Cette dissolution est d’abord un défi pour la France, qui va plonger dans l’incertitude politique pendant quelques semaines, alors même que des négociations vont s’intensifier courant juin pour déterminer le contenu de l’agenda 2024-2029 de l’UE et s’entendre sur la présidence de la Commission européenne.

Les répercussions au niveau européen seront fortes si le Rassemblement National remporte les législatives, puisqu’une cohabitation adviendrait et que la ligne pro-européenne du Président s’en trouverait contrecarrée. Si aucune majorité claire ne se dégage, la France demeurera affaiblie, pas seulement au niveau communautaire mais aussi dans sa capacité à être bien présidée et gouvernée, à l’heure où elle fait face à de nombreux périls internationaux et internes. Seule la victoire d’une majorité présidentielle revigorée serait une contribution bienvenue à la bonne marche de l’UE, qui a besoin de gouvernements forts et stables pour être efficace.

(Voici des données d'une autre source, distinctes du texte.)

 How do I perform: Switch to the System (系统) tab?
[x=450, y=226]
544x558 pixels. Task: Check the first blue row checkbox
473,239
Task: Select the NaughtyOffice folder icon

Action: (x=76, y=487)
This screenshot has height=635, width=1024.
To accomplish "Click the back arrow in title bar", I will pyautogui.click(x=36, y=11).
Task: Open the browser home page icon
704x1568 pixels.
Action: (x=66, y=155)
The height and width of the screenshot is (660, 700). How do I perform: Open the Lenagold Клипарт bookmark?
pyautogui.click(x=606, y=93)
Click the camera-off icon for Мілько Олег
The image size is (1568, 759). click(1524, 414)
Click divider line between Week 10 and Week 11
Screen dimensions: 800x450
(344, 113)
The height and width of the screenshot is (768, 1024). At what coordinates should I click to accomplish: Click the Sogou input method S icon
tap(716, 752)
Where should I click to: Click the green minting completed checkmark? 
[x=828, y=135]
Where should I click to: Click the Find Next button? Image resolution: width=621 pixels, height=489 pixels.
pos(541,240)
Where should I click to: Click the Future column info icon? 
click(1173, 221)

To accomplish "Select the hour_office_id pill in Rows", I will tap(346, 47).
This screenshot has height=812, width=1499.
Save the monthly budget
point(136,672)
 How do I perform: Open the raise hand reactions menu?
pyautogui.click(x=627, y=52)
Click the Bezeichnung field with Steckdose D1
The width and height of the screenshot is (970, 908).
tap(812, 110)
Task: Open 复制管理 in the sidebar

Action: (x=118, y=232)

Au-delà et à plus court terme, il n’est évidemment pas anodin pour les Européens que l’extrême droite l’emporte si largement dans l’un des pays fondateurs de l’UE, qui contribue à façonner ses principales décisions depuis toujours. Il s’agit là d’un signal d’alerte dont les racines strictement nationales sembleront évidentes, mais qui fait aussi écho à une tectonique des plaques à la fois géopolitique, économique et migratoire qui frappe tout le continent, et que les nouveaux dirigeants européens devront eux aussi affronter.